→ EXCERPTED DATA
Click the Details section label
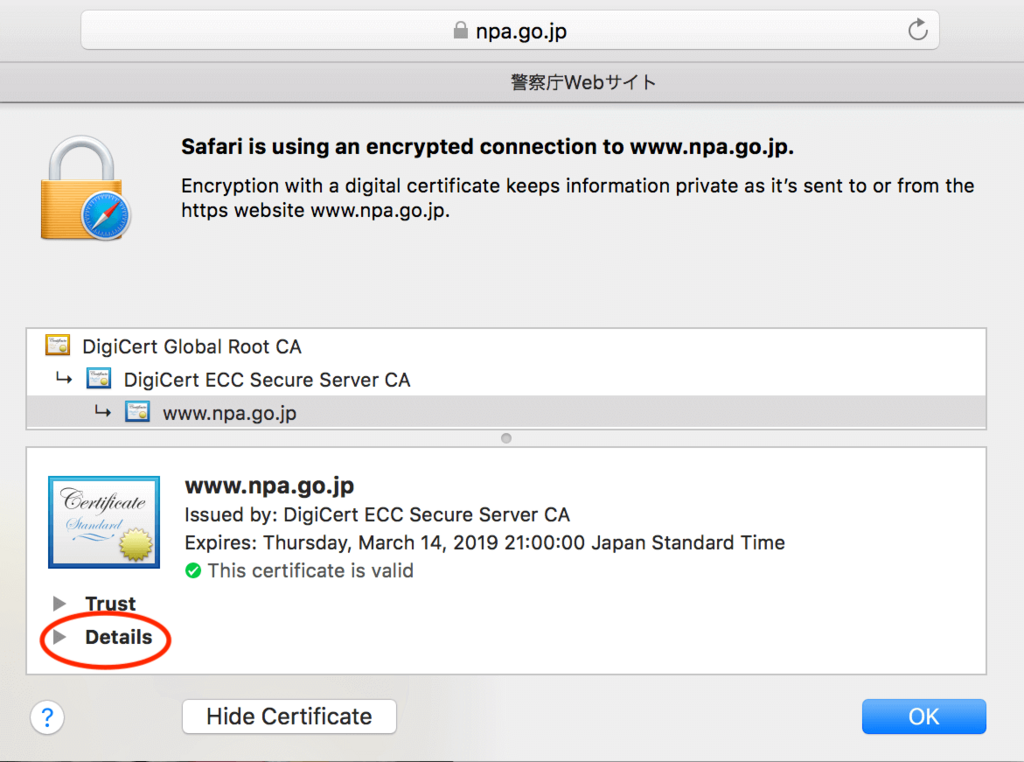This screenshot has height=762, width=1024. pos(118,637)
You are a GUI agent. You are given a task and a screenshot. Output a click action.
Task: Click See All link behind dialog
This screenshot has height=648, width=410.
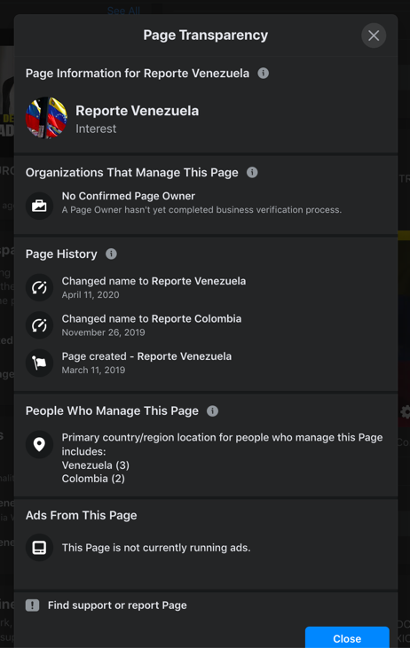124,10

→ WHAT IS BEING ASKED
Set the pictures aside and transcribe the data above exactly.

→ RESULT
Click the Details section label
This screenshot has height=762, width=1024. pos(118,637)
You are a GUI agent. You are given a task and a screenshot. Output a click action.
Task: Click See All link behind dialog
This screenshot has height=648, width=410.
124,10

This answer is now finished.